## [Using the information]
a. In the text on advertising curation below, list each thing it says curated deals do, in contrast to buying from a massive open pool of inventory.
b. From the text on advertising curation below, extract word for word the part that opens with the words containing "The thing about" and closes with "optimizes for relevance.".

== Passage to read

We built a machine and let it run itself, with the outcome not watched too carefully for fear we might call ourselves ugly.

Curation is the industry's attempt to solve its own problem, and I think it’s a solution worth considering, especially in a world where the open web is still battling walled gardens.

The thing about curation that most people miss is, it’s not a new layer of technology. It is a philosophical shift. For many years, programmatic optimized for reach. Curation optimizes for relevance.

Instead of buying from a massive open pool of inventory and hoping the targeting does its job, curated deals package high-quality supply with first-party data signals, get prevetted for brand safety, are tied to transparent supply paths, and are structured so buyers know what they are getting before they spend a dollar.

It all creates fewer redundant paths and unknowns. The advertiser has more control over where the budget flows.

That shift matters enormously, because walled gardens figured this out a long time ago.

Google and Meta didn’t win because their targeting is magical. They won because they offered advertisers something the open web couldn’t: control and quality in a single, frictionless package. When you use Google or Meta, you know what you’re buying. You know where it runs. You get measurement you can defend in a meeting. The open web offered scale but little transparency.  That is a terrible trade-off when a CFO is asking you to justify your budget line by line.

Curation changes that equation. When you build a curated private marketplace that pairs your audience data with a premium, transparent supply, you’re giving the open web the quality layer it always needed. You make it possible to reach people in editorial environments that reflect well on your brand, with targeting that does not rely on third-party identifiers. 

You get a supply path you can actually audit -- not a small thing. That's the structural argument for why independent publishers, quality journalism, and the broader open internet can remain commercially viable in a world where Google and Meta otherwise just take the lion’s share of the spend.

I understand the skepticism.  In many cases, I foster it with my columns, but this time around, I see the value. Curation has a flavor that sits well with me. The underlying problem it solves is real and getting worse, not better.

The open exchange, left to its own devices, will always optimize toward cheap, and cheap and good are not the same thing. Curation is a corrective measure that can save time, improve pricing, and even keep small agencies competitive with the big ones. It is how buyers regain the intentionality that got lost when we let the machines take over without giving them any taste.

The open web deserves a win. Curation might just give it one.

====
== Information supplied

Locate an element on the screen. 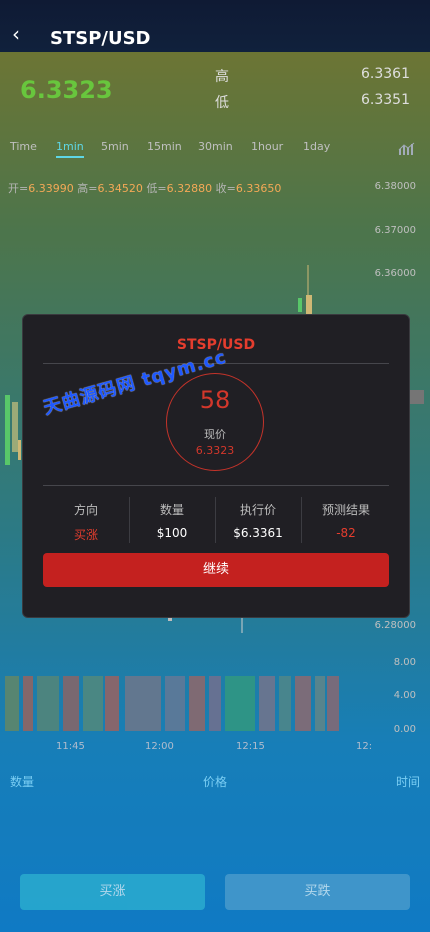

====

## [Numbered responses]
a.
- Package high-quality supply with first-party data signals
- Get prevetted for brand safety
- Are tied to transparent supply paths
- Are structured so buyers know what they are getting before they spend a dollar

b.
The thing about curation that most people miss is, it’s not a new layer of technology. It is a philosophical shift. For many years, programmatic optimized for reach. Curation optimizes for relevance.